I frequently get asked by college students what they should be doing in order to set themselves up for a career in social innovation, entrepreneurship, or simply doing something that they love. So this is the third post of a five-part series on how to make the most out of college if you want a meaningful career.
Fundamental career advantage comes from being able to make decisions about what you want—not from accomplishing things.
Accomplishments are important. It is great to break a sales record as a new rep, to organize a flawless conference as events coordinator, to double inbound qualified leads as a marketing associate, or to code an app that people actually want to use for it’s intended purpose as a developer.

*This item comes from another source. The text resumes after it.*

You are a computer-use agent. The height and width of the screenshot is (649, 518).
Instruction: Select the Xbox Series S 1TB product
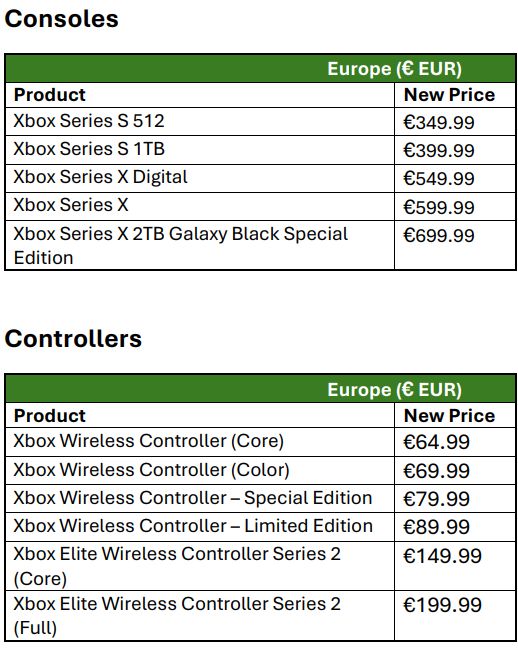click(x=89, y=149)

But in a very real way, the accomplishments like these aren’t the hard part. These come as a matter of course if you apply yourself, invest time, get feedback, learn the skills you need, and work hard. In other words, you are bound to make accomplishments if you pursue them—maybe not the exact ones you intended, but accomplishments nonetheless. But all of this requires that beforehand on you made a choice—of which jobs to take, which skills set to learn, who to try to impress, who to hang out with, what to spend your time on, etc.
Fundamental career advantage comes from being able to make decisions about what you want—not from accomplishing things. Tweet This Quote
The hard part is knowing what is worth investing all that time and energy into. And there is no right answer to this, because your situation is unique to you. So only you can figure out what you care about enough to justify investing yourself in—no one else can tell you that.

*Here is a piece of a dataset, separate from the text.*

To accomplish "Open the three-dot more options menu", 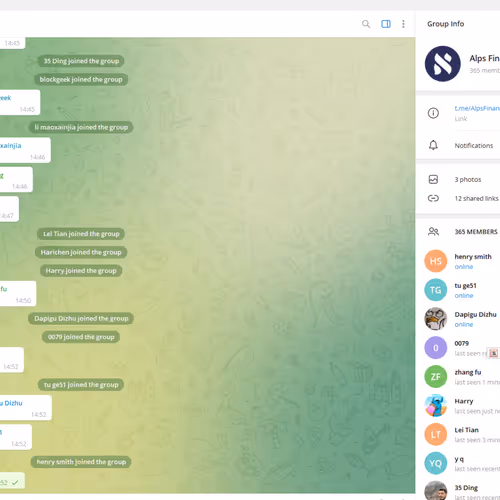I will pos(403,24).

Most people—especially talented people—don’t have the career problem of not having anything noteworthy on their resume. Increasingly, they have the problem of not knowing what to put on it next—and all of the issues that come along with that. For example, if you aren’t sure what you want to do next, it becomes more difficult to interview well and explain your story. Or if you can’t explain exactly why you left your last job, your recent work history is called into question.
If you think about it for long enough, you will realize that a fundamental ingredient of making choices is knowing yourself well enough to know what you want. That is more than half the battle, from an energy standpoint. The rest is essentially just a matter of endurance, trial and error, learning, and time. This is why people say, “you can do anything you set your mind to,” and really mean it—because it’s true. What they rarely go on to say is, “therefore it’s important to think hard and determine what things matter to you, and why.”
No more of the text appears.